Flower thrips would feed on both leaves and fruits, leaving brown and withered stigma and anthers,

  • You can easily remove roaches and ants by sprinkling diatomaceous earth around your strawberries to repel the pests.
  • Alternatively, welcoming biological control like pest-eating birds will also help control these pest populations.
  • Consider using a yellow sticky strap as bait or pyrethrin spray to repel the pests for flower thrips.

9. Small Birds

Not only pests but also birds love feasting on strawberries that may significantly reduce your yield.
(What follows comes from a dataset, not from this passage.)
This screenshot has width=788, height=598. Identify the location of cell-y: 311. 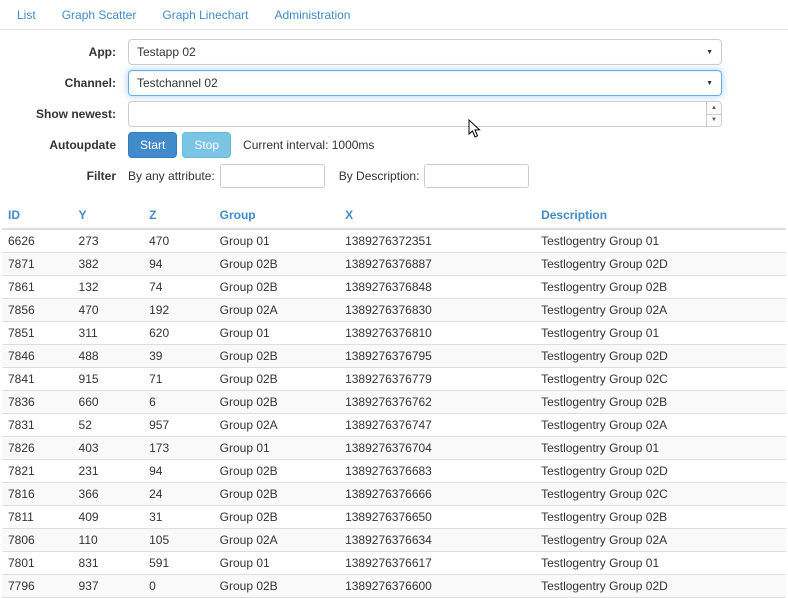
(108, 333).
Small birds like Robin, Crows, Blue Jays, Finches, and Orioles are the major predatory birds that primarily feast on ripe strawberries.

Robin
Robin is a common bird that feasts on strawberries (Source: Pexels.com)

From picking the whole fruit to nibbling on them, birds can damage a large amount of fruit in a short time.

You would mostly see these birds invading your garden in summer when the fruit is ripe.

However, applying a deterrent does not mean killing or injuring the birds. Several physical deterrents work well without harming the birds.

How to Deter Small Birds

  • Cover the bushes with 1-inch hole chicken wire to deter the birds.
  • Using mesh or butterfly netting over the bushes may also work with deterring the birds.
  • As a temporary solution, install fake snakes and predator toys in the garden to scare away the birds.
  • Installing a scarecrow to scare away the birds may also work.

10. Furry Animals

You may also find small furry animals in your garden that steal away your yields and damage the bushes.

The burrowing animals like squirrels, raccoons, and rabbits are excellent climbers that will climb the trays to reach the plants.

raccoon
Raccoon is a prevalent furry animal in the Strawberry field (Source: Pexels.com)

Once close to the plant, they will eat away the young and ripe fruits, leaving only debris.

You should start with physical control methods to aver them before they become a severe threat.

How to Deter Furry Animals

  • Install a chicken wire fence at least 30 inches high, buried 6 inches deep, to repel the small animals like raccoons and rabbits without harming them.
  • Alternatively, you can apply the small animal repellant spray to keep them away to some extent.

Quick Tip: Consider placing blood meal, feather meal, human hair, and commercial deer repellants near the plant to deter big animals like deer.

Conclusion

Different pests will eventually invade your garden when you are trying to grow a fruit-bearing plant-like strawberry.

However, you can easily avoid this common annoyance by taking proper precautions and improving the growing conditions.

The deterrent methods may also work well to keep the small animals and birds at bay.

If nothing seems to work, you can always use the appropriate chemical, organic, or biological treatments mentioned above in this guide.